All lines from the one containing "You are a computer-use" through the final line of the records below should be reproduced exactly, with the pictures left out.

--- Available records Enclosed Below ---

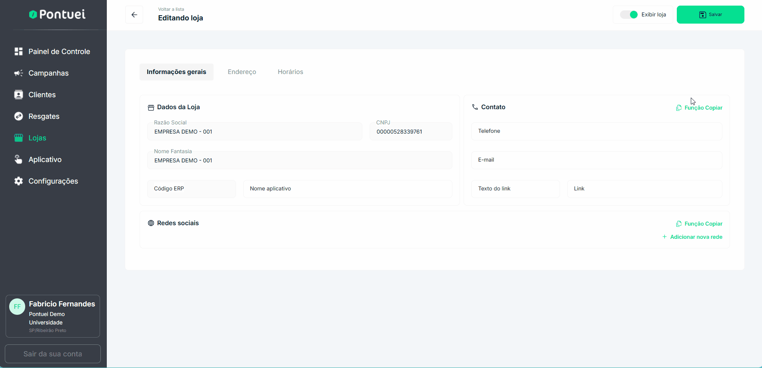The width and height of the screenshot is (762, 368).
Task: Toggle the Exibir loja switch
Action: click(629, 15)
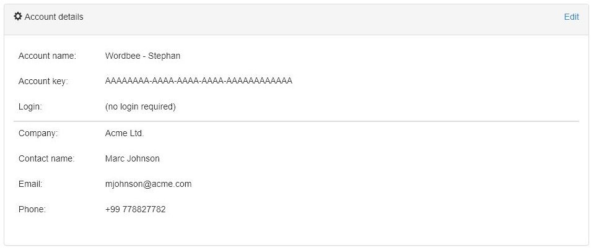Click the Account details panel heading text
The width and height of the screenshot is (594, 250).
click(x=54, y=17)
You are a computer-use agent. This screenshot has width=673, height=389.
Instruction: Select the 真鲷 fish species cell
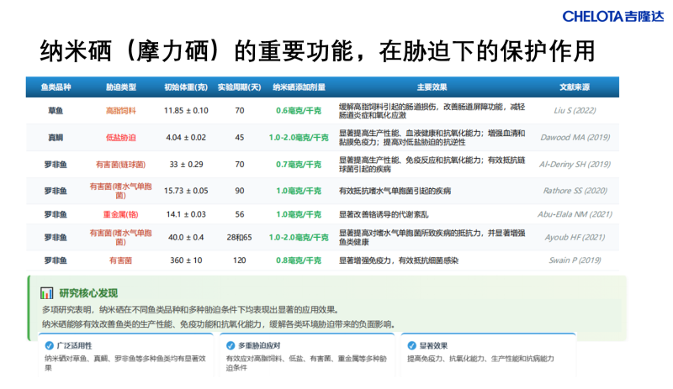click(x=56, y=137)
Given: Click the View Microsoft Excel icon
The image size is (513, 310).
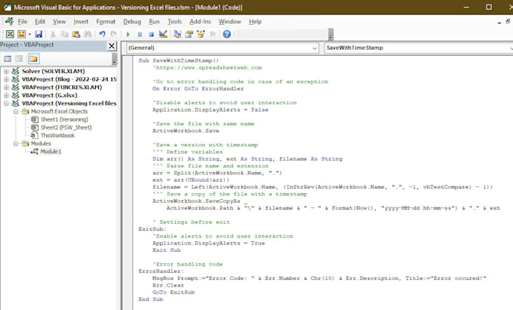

--- End of Enclosed Available records ---

Output of the task:
You are a computer-use agent. This screenshot has width=673, height=389.
Instruction: Select the 真鲷 fish species cell
click(x=56, y=137)
Given: Click the View Microsoft Excel icon
The image size is (513, 310).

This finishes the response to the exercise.